[tashkent]

Hello everyone!

I have a query regarding determining the empty orbitals used by the following metal ions in forming complexes with water:  Cd+2, Ag+, Ce+3, Fe+2, Mn+2 and Zn+2.  I was asked to use the Crystal Field Theory.  I'm not quite sure with my answers:

For Cd+2: 4f, since its last filled orbital is 4d (4d10).
For Ag+: 4d, since its last filled orbital is 4d9.
For Ce+3: 4f, since its last filled orbital is 4f12.
For Fe+2: 3d, since its last filled orbital is 3d6.
For Mn+2: 3d, since its last filled orbital is 3d5.
For Zn+2: 4s, since its last filled orbital is 3d10.

I have not deducted the electrons of each metal ions with their corresponding charges.  Am I on the right track?

Merry Christmas and Happy New Year to all.

Regards,
Tashkent

[Donaldson Tan]

please don't double post in future. thank you.

[tashkent]

Hello.

Are there any inorganic chemistry wizards willing to reply to my query?

Thank you.

[Mitch]

I have no clue what you are doing.
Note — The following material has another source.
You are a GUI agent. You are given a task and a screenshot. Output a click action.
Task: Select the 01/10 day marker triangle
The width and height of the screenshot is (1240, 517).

I recommend you actually read about crystal field theory first.

[tashkent]

Ok, mitch.  This is my second attempt on this conundrum:

a)   For Cd+2, there are 46 electrons (Cd has an atomic number of 48).

Electronic configuration: 1s2 2s2 2p6 3s2 3p6 4s2 3d10 4p6 5s2 4d8

Since Cd has a +2 charge, its coordination number is 4.  Therefore, it can accommodate 4 electron pairs.  The empty orbitals are one 4d orbital and three 5p orbitals.


b)   For Ag+, there are 46 electrons (Ag has an atomic number of 47).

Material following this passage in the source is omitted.